* BEGIN PROVIDED PASSAGE *
[openssl-users] Authentication over ECDHE
Viktor Dukhovni
openssl-users at dukhovni.org
Mon Dec 24 16:01:32 UTC 2018
On Mon, Dec 24, 2018 at 04:25:54PM +0100, Christian wrote:
> > Your research has led you astray. The ECDHE-RSA-AES128-GCM-SHA25
> > ciphersuiteo *is* RSA authenticated and offers forward secrecy,
>
> Then how would I load my static RSA keys into my SSL_CTX? Simply by
> using SSL_CTX_use_PrivateKey_file on client and server?
To avoid trusted CAs, you have to load both a private key *and*
a self-signed certificate. While certificate-less TLS is in
theory possible with RFC7250 bare public keys, in practice no
libraries I know of support this.
Also, your CA does not have to be a third-party CA, you can generate
your trusted issuer CA, its private key can be "off-line", making
recovery from server key compromise somewhat simpler, but with so
few systems in scope the difference is minor.
> As far as I understand the mechanism that would only enable encryption,
> but not decryption.
Again, that's not the case, but you still need a certificate to go
with that key. In the simplest case that certificate can be
self-signed, and would be the only one (or one of a few) trusted
by the verifier (via suitable settings of CAfile and CApath).
* END PROVIDED PASSAGE *
* BEGIN DATA SHOWN *
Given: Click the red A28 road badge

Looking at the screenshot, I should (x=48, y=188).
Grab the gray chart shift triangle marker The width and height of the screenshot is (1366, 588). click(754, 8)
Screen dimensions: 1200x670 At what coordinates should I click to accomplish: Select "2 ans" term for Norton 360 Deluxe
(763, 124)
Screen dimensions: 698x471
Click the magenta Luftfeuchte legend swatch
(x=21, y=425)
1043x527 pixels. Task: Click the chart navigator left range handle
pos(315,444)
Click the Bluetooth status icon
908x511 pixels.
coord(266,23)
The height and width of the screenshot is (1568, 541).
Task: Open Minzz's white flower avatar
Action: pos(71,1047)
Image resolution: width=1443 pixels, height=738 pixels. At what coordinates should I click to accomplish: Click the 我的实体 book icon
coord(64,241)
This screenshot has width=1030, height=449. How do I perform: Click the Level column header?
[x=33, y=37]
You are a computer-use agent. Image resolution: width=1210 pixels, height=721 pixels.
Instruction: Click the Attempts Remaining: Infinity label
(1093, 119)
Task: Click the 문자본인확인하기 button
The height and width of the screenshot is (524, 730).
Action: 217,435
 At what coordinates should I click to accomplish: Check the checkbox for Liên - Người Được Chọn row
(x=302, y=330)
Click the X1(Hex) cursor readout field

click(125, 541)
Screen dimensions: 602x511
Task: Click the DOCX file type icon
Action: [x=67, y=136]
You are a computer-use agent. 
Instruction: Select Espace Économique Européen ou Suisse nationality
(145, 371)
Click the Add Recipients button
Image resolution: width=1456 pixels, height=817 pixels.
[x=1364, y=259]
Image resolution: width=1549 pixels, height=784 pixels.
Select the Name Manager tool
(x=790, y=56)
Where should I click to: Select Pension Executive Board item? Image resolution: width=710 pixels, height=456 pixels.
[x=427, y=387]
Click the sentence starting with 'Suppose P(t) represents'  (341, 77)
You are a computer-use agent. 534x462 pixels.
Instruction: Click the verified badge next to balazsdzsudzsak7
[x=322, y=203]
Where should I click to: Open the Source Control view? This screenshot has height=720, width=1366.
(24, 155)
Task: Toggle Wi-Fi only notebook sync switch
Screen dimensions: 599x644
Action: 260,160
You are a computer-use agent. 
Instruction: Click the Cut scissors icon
* END DATA SHOWN *
■ EXERCISE REQUIREMENTS:
• 1. Check each statement against the mailing-list post on ECDHE authentication, answering yes or no and quoting the deciding words of the post. (a) Avoiding trusted CAs requires loading only a private key. (b) The writer knows of libraries that support RFC7250 bare public keys in practice. (c) The trusted issuer CA does not have to be a third-party CA.
• 2. List every OpenSSL function, structure, or setting named in the mailing-list post on ECDHE authentication.
• 3. Extend the mailing-list post on ECDHE authentication, picking up after its final sentence.

■ WRITTEN RESPONSES:
• 1.
(a) No: "you have to load both a private key *and* a self-signed certificate."
(b) No: "in practice no libraries I know of support this."
(c) Yes: "your CA does not have to be a third-party CA"

• 2.
SSL_CTX
SSL_CTX_use_PrivateKey_file
CAfile
CApath

• 3.
> > they are both quite strong, use 128-bit to optimize for speed or
> > 256-bit against hypothetical attacks on 128-bit AES that don't break
> > AES-256.
>
> Actually, I've been told that AES256 is weaker than AES128 in theory,
> and have been discouraged to use it.
There are some concerns about the key schedule, but they've not
panned out to attacks that make AES256 weaker than AES128.
> > and you could use Ed25519 certificates and/or X25519 key exchange.
>
> I said I'd like to avoid using any certificates. I don't see the point
> of them if I'm going to use static keys anyways.
You're going to have (self-signed) certificates. They're essentially
slightly bloated key containers.
> And certificates, from my limited understanding, only establish external
> trust anyways. I want direct trust.
Certificates do not preclude direct trust. Self-signed certificates do
not entail any outside parties. A suitable self-signed certificate and
private key can be generated via:
$ temp=$(mktemp chain.XXXXXXX)
$ openssl req -new -newkey rsa:2048 -nodes -keyout /dev/stdout \
-x509 -subj / -days 36524 >> $temp && mv $temp self-chain.pem
I think that password protection for the keys is a waste of time,
but if you can use it if you wish.
$ temp=$(mktemp chain.XXXXXXX)
$ openssl genrsa -aes128 -out $temp 2048
$ openssl req -new -key $temp -x509 -subj / -days 36524 >> $temp &&
mv $temp self-chain.pem
--
Viktor.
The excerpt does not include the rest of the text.